§ EXERCISE
Put every line of the material below into a Markdown table with two columns, Row and Line, numbering each row and omitting blank lines.

- - - - - - -

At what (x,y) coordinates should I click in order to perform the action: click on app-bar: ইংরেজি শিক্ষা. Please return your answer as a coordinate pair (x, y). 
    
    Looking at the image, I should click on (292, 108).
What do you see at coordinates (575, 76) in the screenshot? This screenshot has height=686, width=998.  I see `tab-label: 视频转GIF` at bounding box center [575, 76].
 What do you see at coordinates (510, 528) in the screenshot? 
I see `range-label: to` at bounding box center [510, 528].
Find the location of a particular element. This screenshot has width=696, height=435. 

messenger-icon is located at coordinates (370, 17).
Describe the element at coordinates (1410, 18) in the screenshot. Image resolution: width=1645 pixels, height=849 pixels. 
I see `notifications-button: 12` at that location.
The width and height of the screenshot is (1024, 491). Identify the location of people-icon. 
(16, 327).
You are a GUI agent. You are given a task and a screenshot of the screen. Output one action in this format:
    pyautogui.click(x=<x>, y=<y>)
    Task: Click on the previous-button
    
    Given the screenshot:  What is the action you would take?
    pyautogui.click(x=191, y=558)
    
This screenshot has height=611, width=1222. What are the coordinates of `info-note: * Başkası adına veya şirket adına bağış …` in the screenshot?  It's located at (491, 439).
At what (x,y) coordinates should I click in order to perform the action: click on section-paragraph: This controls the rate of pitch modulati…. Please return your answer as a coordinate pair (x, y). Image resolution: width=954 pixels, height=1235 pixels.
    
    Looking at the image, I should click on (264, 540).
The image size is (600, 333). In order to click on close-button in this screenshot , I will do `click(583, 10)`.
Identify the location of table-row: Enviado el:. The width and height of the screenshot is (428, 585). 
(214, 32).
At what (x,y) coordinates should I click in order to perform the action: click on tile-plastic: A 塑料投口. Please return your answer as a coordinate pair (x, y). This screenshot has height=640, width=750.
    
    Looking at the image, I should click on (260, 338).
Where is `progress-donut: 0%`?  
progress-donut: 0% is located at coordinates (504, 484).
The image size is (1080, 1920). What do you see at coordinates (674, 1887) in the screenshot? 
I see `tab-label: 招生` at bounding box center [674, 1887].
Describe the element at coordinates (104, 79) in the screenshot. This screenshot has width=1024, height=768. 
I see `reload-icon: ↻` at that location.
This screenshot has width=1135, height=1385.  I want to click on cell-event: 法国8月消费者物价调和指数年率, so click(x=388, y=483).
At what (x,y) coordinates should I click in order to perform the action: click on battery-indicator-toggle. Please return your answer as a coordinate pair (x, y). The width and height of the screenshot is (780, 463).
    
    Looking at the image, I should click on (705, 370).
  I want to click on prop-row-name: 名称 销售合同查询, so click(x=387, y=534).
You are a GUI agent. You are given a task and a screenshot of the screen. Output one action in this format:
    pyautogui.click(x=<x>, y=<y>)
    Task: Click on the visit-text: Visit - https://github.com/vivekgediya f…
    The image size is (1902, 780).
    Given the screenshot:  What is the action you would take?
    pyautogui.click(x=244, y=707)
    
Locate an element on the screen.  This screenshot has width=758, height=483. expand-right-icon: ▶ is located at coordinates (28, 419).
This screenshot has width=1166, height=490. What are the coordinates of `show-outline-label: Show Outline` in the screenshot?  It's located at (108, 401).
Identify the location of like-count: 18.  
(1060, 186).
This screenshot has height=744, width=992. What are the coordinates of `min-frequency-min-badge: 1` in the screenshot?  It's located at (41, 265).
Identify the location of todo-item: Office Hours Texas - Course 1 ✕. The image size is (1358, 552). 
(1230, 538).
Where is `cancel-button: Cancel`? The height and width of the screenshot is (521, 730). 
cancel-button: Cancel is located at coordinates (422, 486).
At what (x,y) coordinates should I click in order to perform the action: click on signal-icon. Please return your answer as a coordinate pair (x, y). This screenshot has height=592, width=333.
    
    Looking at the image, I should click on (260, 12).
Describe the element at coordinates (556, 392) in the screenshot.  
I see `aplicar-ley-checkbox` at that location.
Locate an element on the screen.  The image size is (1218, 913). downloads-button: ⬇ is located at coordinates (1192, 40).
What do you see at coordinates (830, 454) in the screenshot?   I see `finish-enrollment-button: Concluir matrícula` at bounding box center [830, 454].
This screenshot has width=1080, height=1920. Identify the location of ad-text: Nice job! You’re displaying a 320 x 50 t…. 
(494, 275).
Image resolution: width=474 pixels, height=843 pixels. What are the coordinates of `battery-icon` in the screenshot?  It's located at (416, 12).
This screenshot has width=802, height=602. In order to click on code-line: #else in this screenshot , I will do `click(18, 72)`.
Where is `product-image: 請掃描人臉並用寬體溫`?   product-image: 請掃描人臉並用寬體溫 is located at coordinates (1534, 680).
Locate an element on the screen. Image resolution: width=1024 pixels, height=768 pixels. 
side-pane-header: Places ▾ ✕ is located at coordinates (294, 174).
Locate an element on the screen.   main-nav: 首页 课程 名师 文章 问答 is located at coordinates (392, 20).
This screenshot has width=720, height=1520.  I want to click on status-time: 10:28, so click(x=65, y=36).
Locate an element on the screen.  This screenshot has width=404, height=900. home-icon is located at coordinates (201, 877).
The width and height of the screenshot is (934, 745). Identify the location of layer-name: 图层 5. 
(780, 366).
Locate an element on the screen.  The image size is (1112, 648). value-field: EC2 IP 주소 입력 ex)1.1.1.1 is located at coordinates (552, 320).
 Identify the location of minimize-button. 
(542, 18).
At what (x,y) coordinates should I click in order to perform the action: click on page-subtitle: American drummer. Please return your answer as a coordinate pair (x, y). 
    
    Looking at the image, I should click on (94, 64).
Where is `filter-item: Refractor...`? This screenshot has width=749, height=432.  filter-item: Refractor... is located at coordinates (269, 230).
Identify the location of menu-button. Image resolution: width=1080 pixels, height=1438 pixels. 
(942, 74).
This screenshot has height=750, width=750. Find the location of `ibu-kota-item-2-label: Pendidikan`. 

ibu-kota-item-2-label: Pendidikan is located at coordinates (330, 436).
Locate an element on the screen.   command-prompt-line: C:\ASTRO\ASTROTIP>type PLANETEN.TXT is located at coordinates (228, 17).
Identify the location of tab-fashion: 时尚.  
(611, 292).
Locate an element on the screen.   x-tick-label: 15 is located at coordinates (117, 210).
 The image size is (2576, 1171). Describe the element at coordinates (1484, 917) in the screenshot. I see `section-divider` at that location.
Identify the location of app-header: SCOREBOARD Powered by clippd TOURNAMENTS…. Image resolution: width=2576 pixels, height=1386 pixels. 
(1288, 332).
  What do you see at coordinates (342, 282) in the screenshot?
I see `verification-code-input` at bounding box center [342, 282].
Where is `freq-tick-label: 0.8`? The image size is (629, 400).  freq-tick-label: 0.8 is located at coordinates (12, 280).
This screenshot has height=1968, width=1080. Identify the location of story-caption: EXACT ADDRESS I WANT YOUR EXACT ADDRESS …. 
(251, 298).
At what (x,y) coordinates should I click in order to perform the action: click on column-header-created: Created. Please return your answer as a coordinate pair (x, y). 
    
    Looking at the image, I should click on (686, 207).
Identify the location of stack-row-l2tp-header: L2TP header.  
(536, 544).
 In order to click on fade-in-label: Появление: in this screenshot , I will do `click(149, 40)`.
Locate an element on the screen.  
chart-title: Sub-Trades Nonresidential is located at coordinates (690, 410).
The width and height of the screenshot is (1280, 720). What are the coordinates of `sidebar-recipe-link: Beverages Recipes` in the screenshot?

- - - - - - -

§ WRITTEN ANSWER
| Row | Line |
|---|---|
| 1 | At what (x,y) coordinates should I click in order to perform the action: click on app-bar: ইংরেজি শিক্ষা. Please return your answer as a coordinate pair (x, y).  |
| 2 |     Looking at the image, I should click on (292, 108). |
| 3 | What do you see at coordinates (575, 76) in the screenshot? This screenshot has height=686, width=998.  I see `tab-label: 视频转GIF` at bounding box center [575, 76]. |
| 4 |  What do you see at coordinates (510, 528) in the screenshot?  |
| 5 | I see `range-label: to` at bounding box center [510, 528]. |
| 6 | Find the location of a particular element. This screenshot has width=696, height=435.  |
| 7 | messenger-icon is located at coordinates (370, 17). |
| 8 | Describe the element at coordinates (1410, 18) in the screenshot. Image resolution: width=1645 pixels, height=849 pixels.  |
| 9 | I see `notifications-button: 12` at that location. |
| 10 | The width and height of the screenshot is (1024, 491). Identify the location of people-icon.  |
| 11 | (16, 327). |
| 12 | You are a GUI agent. You are given a task and a screenshot of the screen. Output one action in this format: |
| 13 |     pyautogui.click(x=<x>, y=<y>) |
| 14 |     Task: Click on the previous-button |
| 15 |     Given the screenshot:  What is the action you would take? |
| 16 |     pyautogui.click(x=191, y=558) |
| 17 | This screenshot has height=611, width=1222. What are the coordinates of `info-note: * Başkası adına veya şirket adına bağış …` in the screenshot?  It's located at (491, 439). |
| 18 | At what (x,y) coordinates should I click in order to perform the action: click on section-paragraph: This controls the rate of pitch modulati…. Please return your answer as a coordinate pair (x, y). Image resolution: width=954 pixels, height=1235 pixels. |
| 19 |     Looking at the image, I should click on (264, 540). |
| 20 | The image size is (600, 333). In order to click on close-button in this screenshot , I will do `click(583, 10)`. |
| 21 | Identify the location of table-row: Enviado el:. The width and height of the screenshot is (428, 585).  |
| 22 | (214, 32). |
| 23 | At what (x,y) coordinates should I click in order to perform the action: click on tile-plastic: A 塑料投口. Please return your answer as a coordinate pair (x, y). This screenshot has height=640, width=750. |
| 24 |     Looking at the image, I should click on (260, 338). |
| 25 | Where is `progress-donut: 0%`?   |
| 26 | progress-donut: 0% is located at coordinates (504, 484). |
| 27 | The image size is (1080, 1920). What do you see at coordinates (674, 1887) in the screenshot?  |
| 28 | I see `tab-label: 招生` at bounding box center [674, 1887]. |
| 29 | Describe the element at coordinates (104, 79) in the screenshot. This screenshot has width=1024, height=768.  |
| 30 | I see `reload-icon: ↻` at that location. |
| 31 | This screenshot has width=1135, height=1385.  I want to click on cell-event: 法国8月消费者物价调和指数年率, so click(x=388, y=483). |
| 32 | At what (x,y) coordinates should I click in order to perform the action: click on battery-indicator-toggle. Please return your answer as a coordinate pair (x, y). The width and height of the screenshot is (780, 463). |
| 33 |     Looking at the image, I should click on (705, 370). |
| 34 |   I want to click on prop-row-name: 名称 销售合同查询, so click(x=387, y=534). |
| 35 | You are a GUI agent. You are given a task and a screenshot of the screen. Output one action in this format: |
| 36 |     pyautogui.click(x=<x>, y=<y>) |
| 37 |     Task: Click on the visit-text: Visit - https://github.com/vivekgediya f… |
| 38 |     The image size is (1902, 780). |
| 39 |     Given the screenshot:  What is the action you would take? |
| 40 |     pyautogui.click(x=244, y=707) |
| 41 | Locate an element on the screen.  This screenshot has width=758, height=483. expand-right-icon: ▶ is located at coordinates (28, 419). |
| 42 | This screenshot has width=1166, height=490. What are the coordinates of `show-outline-label: Show Outline` in the screenshot?  It's located at (108, 401). |
| 43 | Identify the location of like-count: 18.   |
| 44 | (1060, 186). |
| 45 | This screenshot has height=744, width=992. What are the coordinates of `min-frequency-min-badge: 1` in the screenshot?  It's located at (41, 265). |
| 46 | Identify the location of todo-item: Office Hours Texas - Course 1 ✕. The image size is (1358, 552).  |
| 47 | (1230, 538). |
| 48 | Where is `cancel-button: Cancel`? The height and width of the screenshot is (521, 730).  |
| 49 | cancel-button: Cancel is located at coordinates (422, 486). |
| 50 | At what (x,y) coordinates should I click in order to perform the action: click on signal-icon. Please return your answer as a coordinate pair (x, y). This screenshot has height=592, width=333. |
| 51 |     Looking at the image, I should click on (260, 12). |
| 52 | Describe the element at coordinates (556, 392) in the screenshot.   |
| 53 | I see `aplicar-ley-checkbox` at that location. |
| 54 | Locate an element on the screen.  The image size is (1218, 913). downloads-button: ⬇ is located at coordinates (1192, 40). |
| 55 | What do you see at coordinates (830, 454) in the screenshot?   I see `finish-enrollment-button: Concluir matrícula` at bounding box center [830, 454]. |
| 56 | This screenshot has width=1080, height=1920. Identify the location of ad-text: Nice job! You’re displaying a 320 x 50 t….  |
| 57 | (494, 275). |
| 58 | Image resolution: width=474 pixels, height=843 pixels. What are the coordinates of `battery-icon` in the screenshot?  It's located at (416, 12). |
| 59 | This screenshot has width=802, height=602. In order to click on code-line: #else in this screenshot , I will do `click(18, 72)`. |
| 60 | Where is `product-image: 請掃描人臉並用寬體溫`?   product-image: 請掃描人臉並用寬體溫 is located at coordinates (1534, 680). |
| 61 | Locate an element on the screen. Image resolution: width=1024 pixels, height=768 pixels.  |
| 62 | side-pane-header: Places ▾ ✕ is located at coordinates (294, 174). |
| 63 | Locate an element on the screen.   main-nav: 首页 课程 名师 文章 问答 is located at coordinates (392, 20). |
| 64 | This screenshot has width=720, height=1520.  I want to click on status-time: 10:28, so click(x=65, y=36). |
| 65 | Locate an element on the screen.  This screenshot has width=404, height=900. home-icon is located at coordinates (201, 877). |
| 66 | The width and height of the screenshot is (934, 745). Identify the location of layer-name: 图层 5.  |
| 67 | (780, 366). |
| 68 | Locate an element on the screen.  The image size is (1112, 648). value-field: EC2 IP 주소 입력 ex)1.1.1.1 is located at coordinates (552, 320). |
| 69 |  Identify the location of minimize-button.  |
| 70 | (542, 18). |
| 71 | At what (x,y) coordinates should I click in order to perform the action: click on page-subtitle: American drummer. Please return your answer as a coordinate pair (x, y).  |
| 72 |     Looking at the image, I should click on (94, 64). |
| 73 | Where is `filter-item: Refractor...`? This screenshot has width=749, height=432.  filter-item: Refractor... is located at coordinates (269, 230). |
| 74 | Identify the location of menu-button. Image resolution: width=1080 pixels, height=1438 pixels.  |
| 75 | (942, 74). |
| 76 | This screenshot has height=750, width=750. Find the location of `ibu-kota-item-2-label: Pendidikan`.  |
| 77 | ibu-kota-item-2-label: Pendidikan is located at coordinates (330, 436). |
| 78 | Locate an element on the screen.   command-prompt-line: C:\ASTRO\ASTROTIP>type PLANETEN.TXT is located at coordinates (228, 17). |
| 79 | Identify the location of tab-fashion: 时尚.   |
| 80 | (611, 292). |
| 81 | Locate an element on the screen.   x-tick-label: 15 is located at coordinates (117, 210). |
| 82 |  The image size is (2576, 1171). Describe the element at coordinates (1484, 917) in the screenshot. I see `section-divider` at that location. |
| 83 | Identify the location of app-header: SCOREBOARD Powered by clippd TOURNAMENTS…. Image resolution: width=2576 pixels, height=1386 pixels.  |
| 84 | (1288, 332). |
| 85 |   What do you see at coordinates (342, 282) in the screenshot? |
| 86 | I see `verification-code-input` at bounding box center [342, 282]. |
| 87 | Where is `freq-tick-label: 0.8`? The image size is (629, 400).  freq-tick-label: 0.8 is located at coordinates (12, 280). |
| 88 | This screenshot has height=1968, width=1080. Identify the location of story-caption: EXACT ADDRESS I WANT YOUR EXACT ADDRESS ….  |
| 89 | (251, 298). |
| 90 | At what (x,y) coordinates should I click in order to perform the action: click on column-header-created: Created. Please return your answer as a coordinate pair (x, y).  |
| 91 |     Looking at the image, I should click on (686, 207). |
| 92 | Identify the location of stack-row-l2tp-header: L2TP header.   |
| 93 | (536, 544). |
| 94 |  In order to click on fade-in-label: Появление: in this screenshot , I will do `click(149, 40)`. |
| 95 | Locate an element on the screen.   |
| 96 | chart-title: Sub-Trades Nonresidential is located at coordinates (690, 410). |
| 97 | The width and height of the screenshot is (1280, 720). What are the coordinates of `sidebar-recipe-link: Beverages Recipes` in the screenshot? |